“Lojistik sektörünü kaybedebiliriz!”
“Türkiye lojistik sektörü şu an yerinde sayıyor
Prof. Dr. Mehmet Tanyaş
ÖZEL HABER - Türkiye’de akademik dünyanın içinde olup da lojistik alanında uzman olan çok az kişi bulunuyor. Bu çok az kişiden biri Prof. Dr. Mehmet Tanyaş. Lojistik Derneği’nin (LODER) kurucusu olan Mehmet Tanyaş şu an LODER’de başkan yardımcılığı görevini yürütüyor. Aynı zamanda Maltepe Üniversitesi Uluslararası Ticaret ve Lojistik Yönetimi Türkçe Bölüm Başkanı olan Prof. Dr. Tanyaş’ın lojistik ile ilgili çok önemli çalışmaları bulunuyor. Türk lojistik sektörünün gelişimine yönelik birçok projede görev alan Mehmet Tanyaş’ın sektörle ilgili en büyük isteğinin “Türkiye Lojistik Master Planı”nın hazırlanması olduğunu söylüyor. www.yesillojistikciler.com olarak Prof. Dr. Tanyaş ile Türkiye lojistik sektörünü konuştuk.
Söyleşiye Dünya Bankası’nın Lojistik Performans Endeksi ile başlayalım. Geçtiğimiz aylarda açıklanan son Dünya Bankası Performans Endeksi’nde Türkiye 30. sırada yer buldu. Oysa iki yıl önce açıklanan bir önceki Endeks’te Türkiye 27. sıradaydı. Lojistik alanında önemli gelişmeler kat ettiğimizin söylendiği bu dönemde bu sonuç bizim aslında gerilediğimizi mi gösteriyor?

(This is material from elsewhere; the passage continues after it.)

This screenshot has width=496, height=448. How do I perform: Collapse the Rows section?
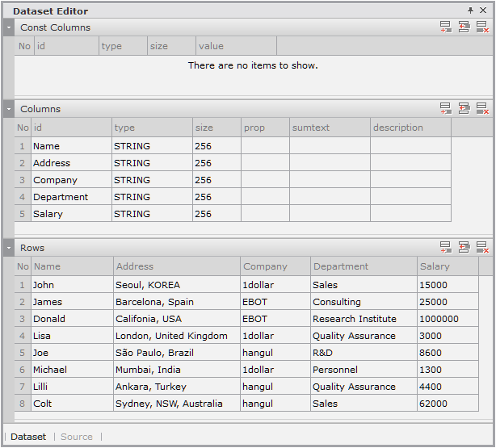pos(8,248)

Bildiğiniz gibi rapor, dünyadaki lojistikçi ve forwarderlara anket yoluyla yöneltilen sorulara verilen cevaplardan oluşturuluyor. Neticede içinde eninde sonunda bir sübjektiflik var. Kantitatif bir çalışma değil. Endeks’te 160 ülkedeki ve bu ülkeler ile iş yapan lojistikçi ve forwarderlara sorular yöneltiliyor ve o sorulara verilen cevaplardan bir değerlendirme çıkartılıyor. İçinde bir takım hata paylarının olduğunu kabul etmek lazım. Tabii Türkiye’nin Endeks’teki gerilemesinin nedeni Türkiye’den değil, sonra gelen ülkelerin ilerlemesinden kaynaklanıyor. Yani bizde öyle yüksek bir düşüş yok. Sadece dediğim gibi yerinde sayıyoruz“
YATIRIMLAR BİTTİĞİNDE İLK 20’NİN ALTINA İNERİZ”

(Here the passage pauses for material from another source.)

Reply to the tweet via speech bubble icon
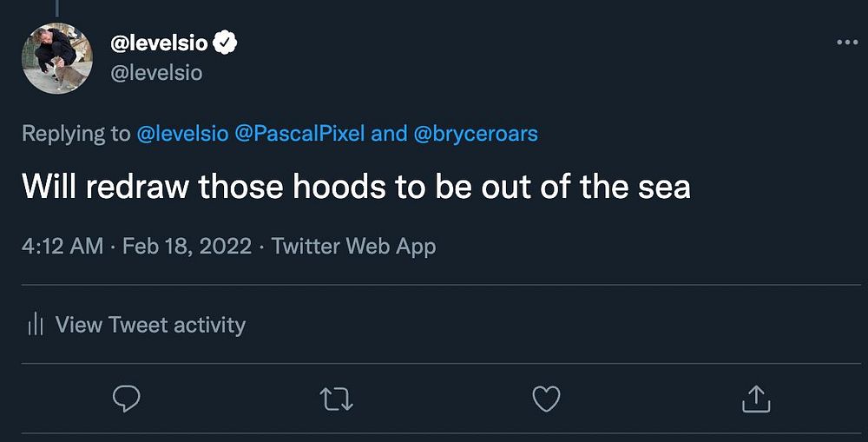The image size is (868, 442). pyautogui.click(x=127, y=399)
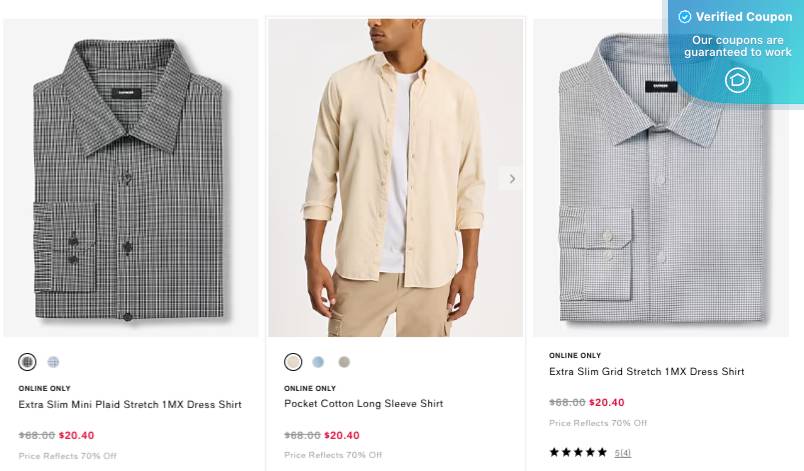Click the Verified Coupon banner title

[743, 17]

Siz bu gerilemenin önemli olmadığını düşünüyorsunuz sanırım…
Ben önemli bir gerileme olarak düşünmüyorum. Ama çok da ilerlemediğimizi düşünüyorum. Nedeni ise altyapı ve bölgesel dağılımdaki sorunlarımızın devam ediyor olması. Ancak üzerinden demiryolu geçecek olan 3. Köprü, Çandarlı ve Filyos Limanları gibi önemli projelerin hayata geçmesi ile Endeks’te önemli bir ilerleme kaydedeceğimize inanıyorum. Öte yandan “Gümrükte de Tek Pencere Sistemi” ile de ciddi bir atak yapacağımıza inanıyorum. Yani bizim ilerlememiz için halihazırdaki yatırımların tamamlanması gerekiyor.
Sizce bu bahsettiğiniz yatırımlar tam olarak faaliyete geçtiği zaman Endeks’te Türkiye kaçıncı sırada yerini alır?
Bu yatırımlar bittiği zaman ilk 20’nin altına ineceğimizi düşünüyorum.
Endeks’in sübjektif olduğunu söylediniz. Peki Endeks’te sorgulanması gereken noktalar var mı?
Endeksi hazırlayanların başında Finlandiyalı bir yetkili var. Ankara’da bir toplantıda kendisi ile karşılaştığımızda ona bu konuyla ilgili sorular sordum. O da raporun sübjektif olduğunu, kişisel görüşleri yansıttığını, algılanmadan kaynaklanan nedenlerden dolayı bir takım iniş çıkışların olabileceğini söyledi. Ancak sonuçlarda çok yanılmanın da olacağını sanmıyorum.
“6 KRİTERLE BİR ÜLKENİN LOJİSTİK PERFORMANSI NE KADAR BELİRLENEBİLİR Kİ”
Sonuçta önemli bir çalışma…
Elbette. Gerçi bir bilimsel çalışma yapmadım ama ben yine de Endeks’teki altı kriterin lojistikteki performansı tam olarak ölçtüğü kanaatinde değilim. Altı kriterle bir ülkenin lojistik performansı ne kadar belirlenebilir ki. Kriterlerin artırılması anlamında sistemin bir revizyona ihtiyacı olduğu kanısındayım. Bütünü tam olarak görmüyor diye düşünüyorum. Onlar da benim gibi düşünmüş olmalı ki, bu konuyla ilgili Endeks’te sistemle ilgili bir çalışma olduğunu biliyorum.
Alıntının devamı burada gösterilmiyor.